**Short exercise:**
How many lines in the material below contain the string "width"? Give only the number.

(Word and item position data)
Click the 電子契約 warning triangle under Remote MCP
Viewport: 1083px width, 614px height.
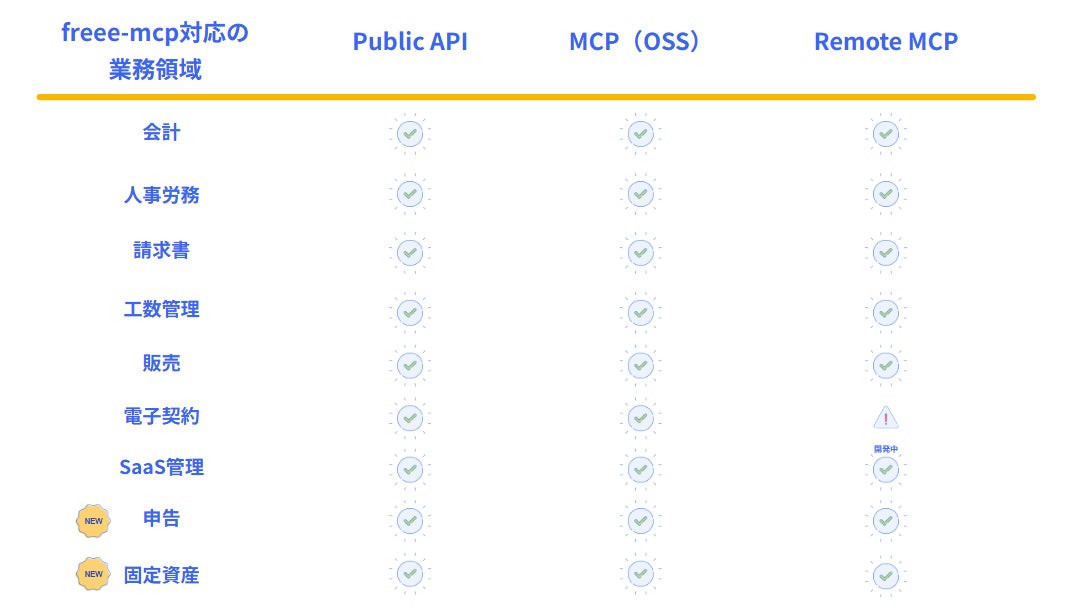[885, 418]
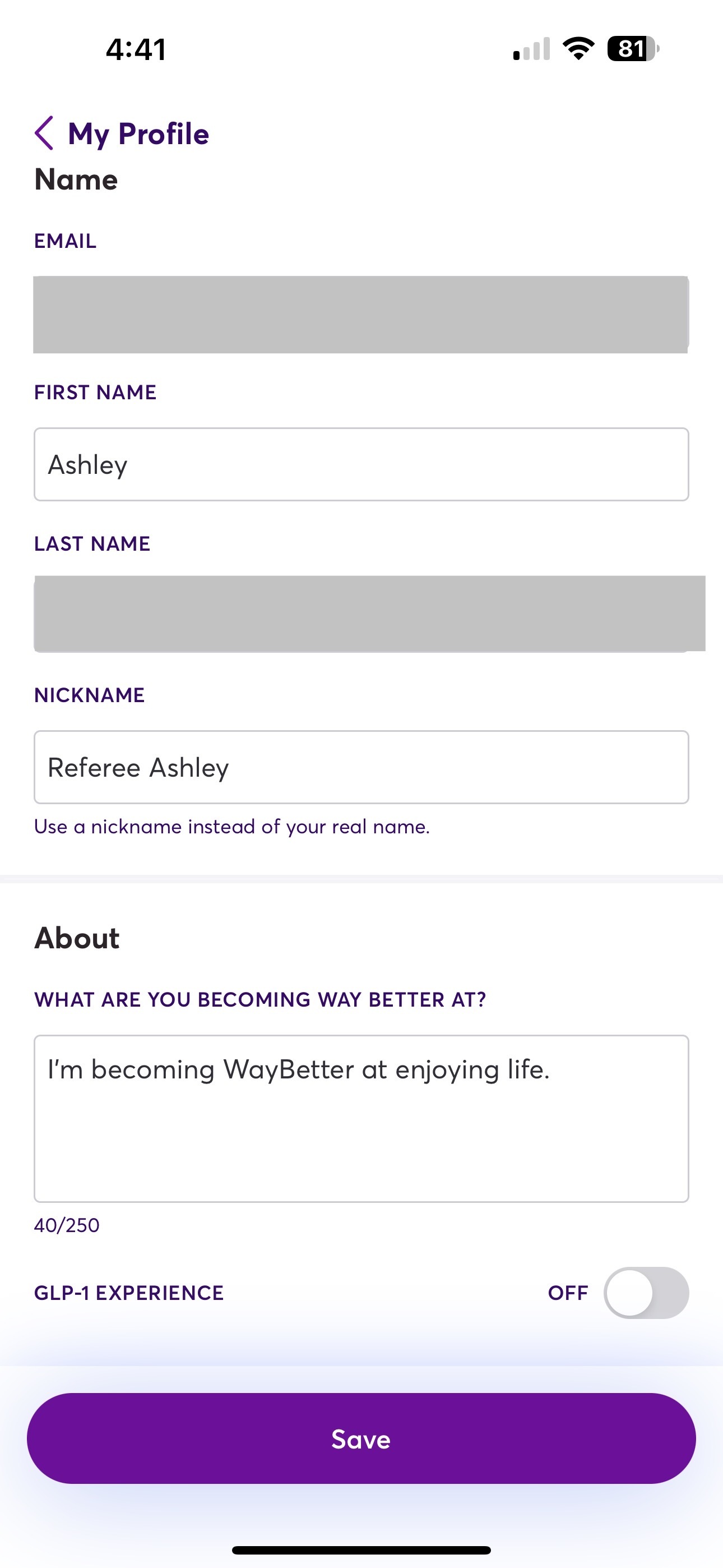Go back via My Profile title
The image size is (723, 1568).
click(138, 133)
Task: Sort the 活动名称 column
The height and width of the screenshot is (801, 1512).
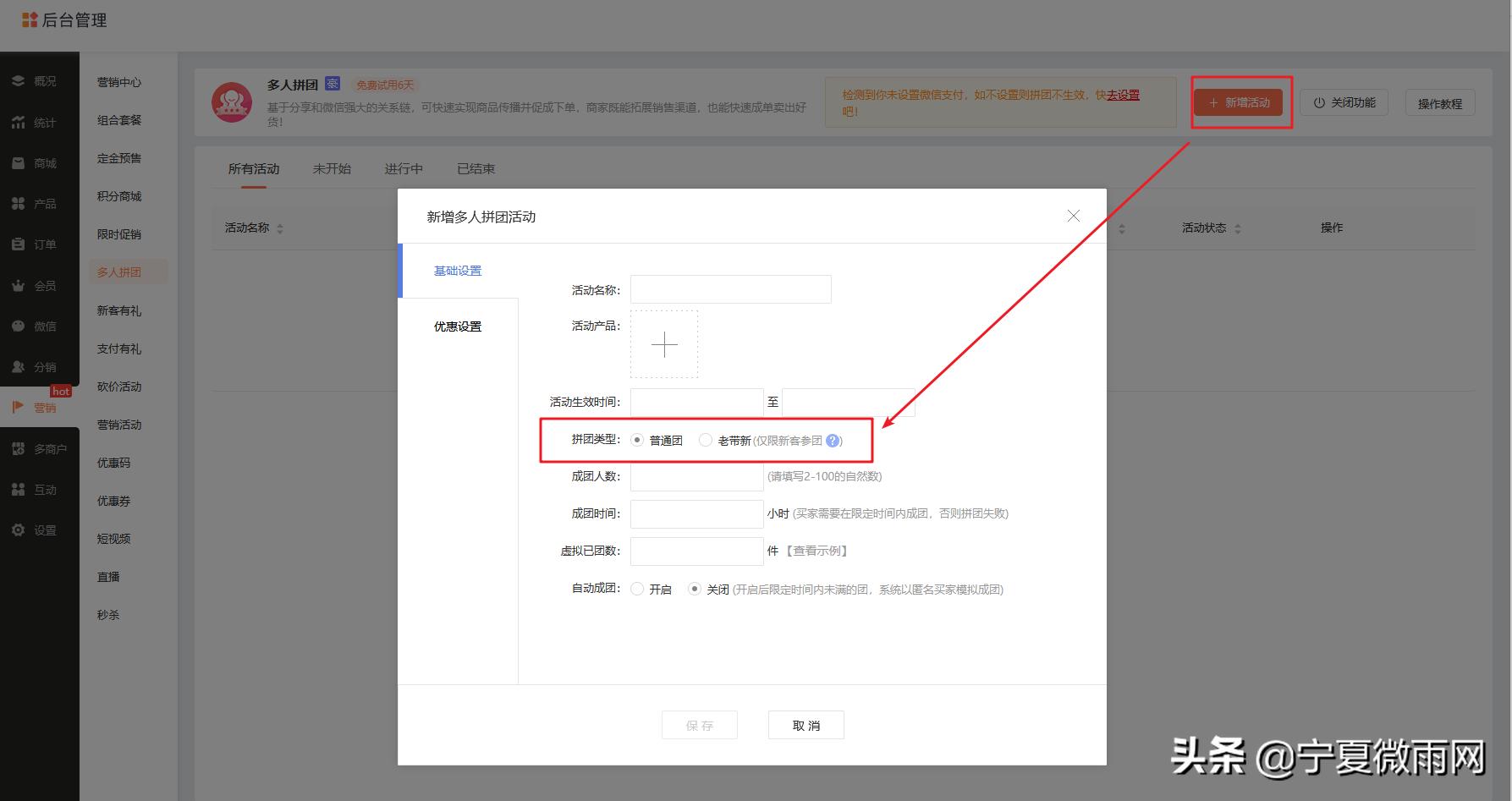Action: click(280, 228)
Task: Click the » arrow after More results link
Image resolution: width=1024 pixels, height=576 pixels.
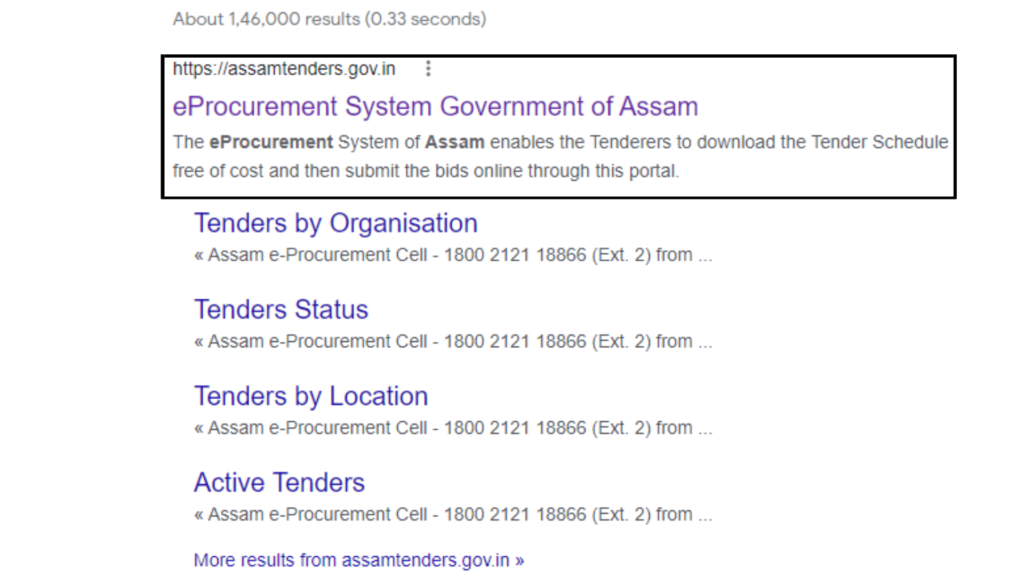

**Solution to this task:**
3